Voici l'évolution du pourcentage d’avis de contravention envoyés par rapport au nombre d’infractions réellement relevées par les flashes des radars automatiques fixes et mobiles depuis 2006. Attention, ce pourcentage est relatif seulement aux immatriculations françaises et de pays ayant signé un accord opérationnel avec la France (Luxembourg depuis 2005 et Suisse depuis 2009).

  • 2006 : 59,4 %
  • 2007 : 62,1 %
  • 2008 : 65,3 %
  • 2009 : 66,5 % (Prévision)
  • 2010 : 67,5 % (Prévision)
  • 2011 : 70,0 % (Prévision)

Il s’agit bien ici du ratio entre le nombre d’infractions détectées par les radars automatique et le nombre d’avis de contravention envoyés aux contrevenants. Sont exclus les véhicules étrangers pour lesquels on ne peut émettre d’avis de contravention, en l’absence d’accord au niveau européen, la directive de la commission transfrontalière n’ayant pu aboutir pendant la PFUE d’une part et en l’absence d’accords bilatéraux d’autre part.
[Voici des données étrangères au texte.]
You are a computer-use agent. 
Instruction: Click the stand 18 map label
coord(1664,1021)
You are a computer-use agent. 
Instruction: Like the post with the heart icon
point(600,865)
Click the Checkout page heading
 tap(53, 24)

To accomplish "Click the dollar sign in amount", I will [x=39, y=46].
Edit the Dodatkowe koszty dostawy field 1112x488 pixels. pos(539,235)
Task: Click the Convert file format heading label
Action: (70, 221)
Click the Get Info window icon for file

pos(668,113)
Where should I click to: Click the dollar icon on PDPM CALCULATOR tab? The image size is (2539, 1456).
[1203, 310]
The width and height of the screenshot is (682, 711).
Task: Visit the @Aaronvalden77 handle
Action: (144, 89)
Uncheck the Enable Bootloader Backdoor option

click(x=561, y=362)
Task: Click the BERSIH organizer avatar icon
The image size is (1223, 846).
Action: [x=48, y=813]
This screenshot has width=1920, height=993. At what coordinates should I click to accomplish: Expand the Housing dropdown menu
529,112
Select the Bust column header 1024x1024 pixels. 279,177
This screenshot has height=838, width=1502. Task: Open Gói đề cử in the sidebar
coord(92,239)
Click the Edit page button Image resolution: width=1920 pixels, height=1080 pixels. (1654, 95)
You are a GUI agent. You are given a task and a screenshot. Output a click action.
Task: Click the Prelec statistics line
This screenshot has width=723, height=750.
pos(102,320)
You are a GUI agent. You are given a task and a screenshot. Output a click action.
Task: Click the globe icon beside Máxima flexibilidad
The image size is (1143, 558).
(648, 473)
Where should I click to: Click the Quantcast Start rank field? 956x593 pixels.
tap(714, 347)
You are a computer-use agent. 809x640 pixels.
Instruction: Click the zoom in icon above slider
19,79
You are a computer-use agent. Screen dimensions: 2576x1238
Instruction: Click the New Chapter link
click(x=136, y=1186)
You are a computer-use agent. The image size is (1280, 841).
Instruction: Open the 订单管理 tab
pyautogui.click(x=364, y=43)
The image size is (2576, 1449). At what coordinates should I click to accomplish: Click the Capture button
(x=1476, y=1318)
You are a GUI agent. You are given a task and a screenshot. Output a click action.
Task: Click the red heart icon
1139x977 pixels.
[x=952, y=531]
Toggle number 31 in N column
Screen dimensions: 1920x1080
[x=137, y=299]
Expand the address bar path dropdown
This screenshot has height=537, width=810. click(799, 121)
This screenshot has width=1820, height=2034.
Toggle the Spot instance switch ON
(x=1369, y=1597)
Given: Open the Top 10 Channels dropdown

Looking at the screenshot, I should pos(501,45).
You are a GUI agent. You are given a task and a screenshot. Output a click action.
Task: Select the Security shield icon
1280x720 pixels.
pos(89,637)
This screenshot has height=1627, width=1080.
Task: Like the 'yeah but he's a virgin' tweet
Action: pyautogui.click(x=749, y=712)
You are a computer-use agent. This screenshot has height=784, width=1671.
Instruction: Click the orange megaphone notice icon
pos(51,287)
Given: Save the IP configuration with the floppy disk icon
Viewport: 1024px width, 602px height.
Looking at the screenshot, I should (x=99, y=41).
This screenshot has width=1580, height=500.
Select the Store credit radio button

L'écart résiduel de 34,7 % en 2008, s’il reste relativement important, a néanmoins fortement diminué depuis 2006. Ceci est dû à des améliorations apportées à plusieurs éléments de la chaîne de traitement des messages d'infraction et notamment au système de vidéo-codage qui a été doté d’écrans plus performants. Ces derniers permettent de mieux identifier les immatriculations sur des plaques petites ou éloignées de l'objectif photographique. On constate également que les radars mobiles délivrent depuis 2007 des informations plus aisément exploitables que les installations fixes.

Il faut remarquer tout de même que si vous roulez dans un véhicule immatriculé en France, Suisse ou Luxembourg, vous avez une chance sur trois de ne jamais recevoir de PV si vous êtes flashés par un radar automatique.

Si les calculs de la DPICA prenaient en compte la totalité des flashes émis par les radars automatiques, le ratio avis de contravention envoyés / nombre d'excès de vitesse enregistré tomberai à seulement 50%. En effet, près de 23% des infractions constatées par les radars automatiques fixes et mobiles concernent des véhicules étrangers (hors Luxembourg et Suisse).